Dzień z życia siatkarza
Treningi, mecze, spotkania z fanami. Siatkarze każdego dnia mają wiele obowiązków. O tym jak wygląda ich codzienna praca oraz relacje z kibicami opowiadają Paweł Adamajtis, atakujący AZS Politechniki Warszawskiej i Grzegorz Pająk, rozgrywający Effectora Kielce.

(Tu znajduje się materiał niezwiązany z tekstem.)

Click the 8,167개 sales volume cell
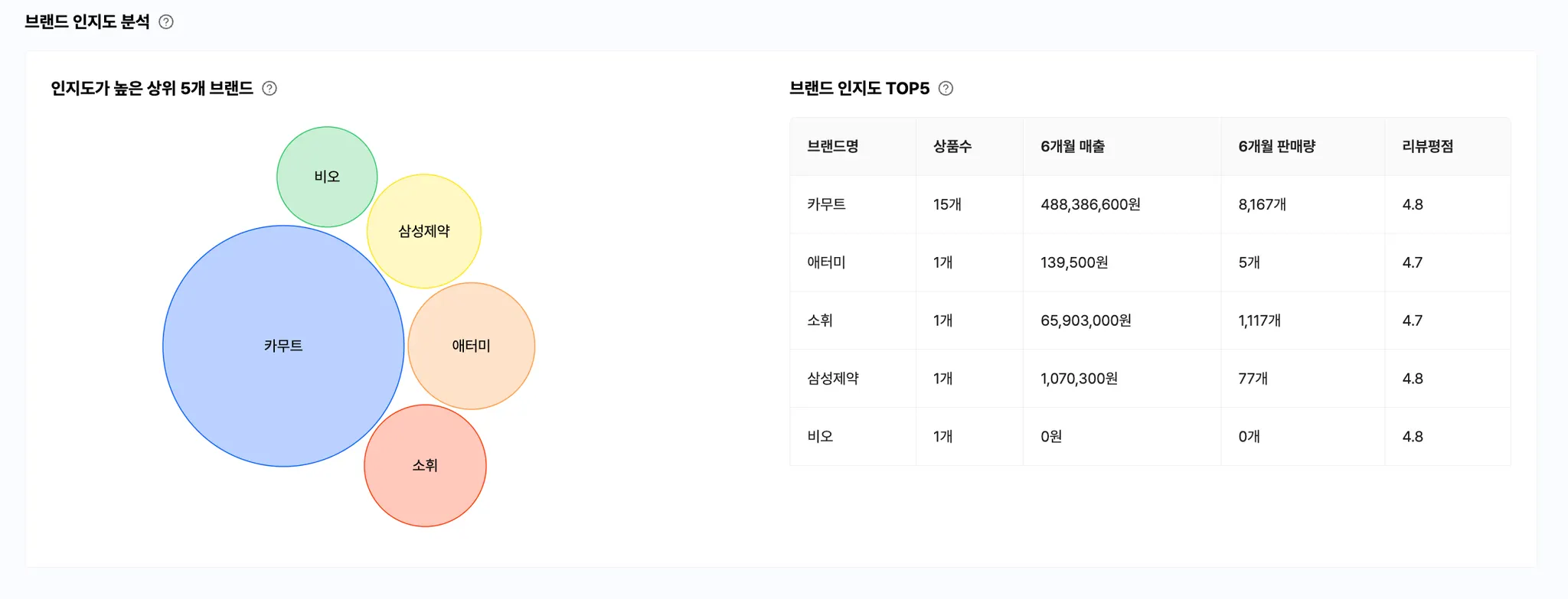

Siatkarze każdego dnia spędzają wiele czasu na treningach. A jak dokładnie wygląda ich rozkład zajęć? – To zależy, czy przygotowujemy się pod konkretnego rywala, czy mamy jakiś wolny tydzień – mówi Paweł Adamajtis – Jeśli przygotowujemy się pod przeciwnika, to od początku tygodnia mamy ułożoną taktykę. Poniedziałek to takie delikatne wprowadzenie: ćwiczenia skocznościowe, ale jeszcze nic siłowego. Dopiero we wtorek rano mamy siłownię. Środa to już jest przygotowanie typowo taktyczne: ustawienia i szóstki, czasem rano mamy treningi indywidualne. W czwartek rano znowu jest siłownia, wieczorem ponownie trening taktyczny. Natomiast w piątek – tak jak to było w tym tygodniu (przed meczem z Effectorem Kielce – przyp. red.) – jeden trening krótszy 1,5 godzinny, żeby się nie przemęczyć i nastawić się typowo na przeciwnika. A sobota rano to już rozruch i potem mecz – podsumowuje Adamajtis.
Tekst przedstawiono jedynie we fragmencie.